→ **Exercise**
Rewrite the rows below, replacing "GUI agent" with "interface agent" wherever it appears and leaving everything else unchanged.

'''

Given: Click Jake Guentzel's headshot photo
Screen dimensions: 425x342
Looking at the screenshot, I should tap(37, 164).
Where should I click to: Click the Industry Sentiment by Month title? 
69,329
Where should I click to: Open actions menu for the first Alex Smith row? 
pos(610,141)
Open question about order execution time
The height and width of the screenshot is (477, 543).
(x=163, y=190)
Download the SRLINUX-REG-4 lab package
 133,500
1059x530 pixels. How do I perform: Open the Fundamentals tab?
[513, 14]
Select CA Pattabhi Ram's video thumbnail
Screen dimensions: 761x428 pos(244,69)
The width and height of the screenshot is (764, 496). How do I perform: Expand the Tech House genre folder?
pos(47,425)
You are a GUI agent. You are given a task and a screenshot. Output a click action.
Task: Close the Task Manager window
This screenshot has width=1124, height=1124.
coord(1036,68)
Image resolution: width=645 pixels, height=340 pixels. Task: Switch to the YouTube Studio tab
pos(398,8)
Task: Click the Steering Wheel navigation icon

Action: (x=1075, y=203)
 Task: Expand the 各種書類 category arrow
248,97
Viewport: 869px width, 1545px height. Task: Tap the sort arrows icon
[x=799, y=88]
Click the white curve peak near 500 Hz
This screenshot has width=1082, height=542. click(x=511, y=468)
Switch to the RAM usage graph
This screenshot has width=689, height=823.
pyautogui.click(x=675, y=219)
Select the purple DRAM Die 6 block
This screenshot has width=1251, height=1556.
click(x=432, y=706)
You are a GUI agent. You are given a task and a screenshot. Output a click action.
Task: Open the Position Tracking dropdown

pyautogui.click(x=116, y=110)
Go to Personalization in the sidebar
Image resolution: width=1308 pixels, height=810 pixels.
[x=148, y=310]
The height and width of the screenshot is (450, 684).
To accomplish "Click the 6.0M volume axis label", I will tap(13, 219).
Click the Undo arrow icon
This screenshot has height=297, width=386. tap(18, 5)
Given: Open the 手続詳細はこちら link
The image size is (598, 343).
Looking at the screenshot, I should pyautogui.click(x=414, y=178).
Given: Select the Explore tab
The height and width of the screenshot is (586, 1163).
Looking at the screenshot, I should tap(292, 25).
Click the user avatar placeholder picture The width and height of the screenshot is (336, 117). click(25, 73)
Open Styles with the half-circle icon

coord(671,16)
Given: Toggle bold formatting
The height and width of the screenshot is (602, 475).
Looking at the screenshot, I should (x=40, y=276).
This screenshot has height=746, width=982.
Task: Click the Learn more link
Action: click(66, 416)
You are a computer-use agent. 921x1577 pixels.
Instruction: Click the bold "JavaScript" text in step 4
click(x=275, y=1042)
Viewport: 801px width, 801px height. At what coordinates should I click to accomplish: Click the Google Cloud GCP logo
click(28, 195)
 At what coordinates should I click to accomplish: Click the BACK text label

'''

→ **Answer to this problem**
Given: Click Jake Guentzel's headshot photo
Screen dimensions: 425x342
Looking at the screenshot, I should tap(37, 164).
Where should I click to: Click the Industry Sentiment by Month title? 
69,329
Where should I click to: Open actions menu for the first Alex Smith row? 
pos(610,141)
Open question about order execution time
The height and width of the screenshot is (477, 543).
(x=163, y=190)
Download the SRLINUX-REG-4 lab package
 133,500
1059x530 pixels. How do I perform: Open the Fundamentals tab?
[513, 14]
Select CA Pattabhi Ram's video thumbnail
Screen dimensions: 761x428 pos(244,69)
The width and height of the screenshot is (764, 496). How do I perform: Expand the Tech House genre folder?
pos(47,425)
You are a interface agent. You are given a task and a screenshot. Output a click action.
Task: Close the Task Manager window
This screenshot has width=1124, height=1124.
coord(1036,68)
Image resolution: width=645 pixels, height=340 pixels. Task: Switch to the YouTube Studio tab
pos(398,8)
Task: Click the Steering Wheel navigation icon

Action: (x=1075, y=203)
 Task: Expand the 各種書類 category arrow
248,97
Viewport: 869px width, 1545px height. Task: Tap the sort arrows icon
[x=799, y=88]
Click the white curve peak near 500 Hz
This screenshot has width=1082, height=542. click(x=511, y=468)
Switch to the RAM usage graph
This screenshot has width=689, height=823.
pyautogui.click(x=675, y=219)
Select the purple DRAM Die 6 block
This screenshot has width=1251, height=1556.
click(x=432, y=706)
You are a interface agent. You are given a task and a screenshot. Output a click action.
Task: Open the Position Tracking dropdown

pyautogui.click(x=116, y=110)
Go to Personalization in the sidebar
Image resolution: width=1308 pixels, height=810 pixels.
[x=148, y=310]
The height and width of the screenshot is (450, 684).
To accomplish "Click the 6.0M volume axis label", I will tap(13, 219).
Click the Undo arrow icon
This screenshot has height=297, width=386. tap(18, 5)
Given: Open the 手続詳細はこちら link
The image size is (598, 343).
Looking at the screenshot, I should pyautogui.click(x=414, y=178).
Given: Select the Explore tab
The height and width of the screenshot is (586, 1163).
Looking at the screenshot, I should tap(292, 25).
Click the user avatar placeholder picture The width and height of the screenshot is (336, 117). click(25, 73)
Open Styles with the half-circle icon

coord(671,16)
Given: Toggle bold formatting
The height and width of the screenshot is (602, 475).
Looking at the screenshot, I should (x=40, y=276).
This screenshot has height=746, width=982.
Task: Click the Learn more link
Action: click(66, 416)
You are a computer-use agent. 921x1577 pixels.
Instruction: Click the bold "JavaScript" text in step 4
click(x=275, y=1042)
Viewport: 801px width, 801px height. At what coordinates should I click to accomplish: Click the Google Cloud GCP logo
click(28, 195)
 At what coordinates should I click to accomplish: Click the BACK text label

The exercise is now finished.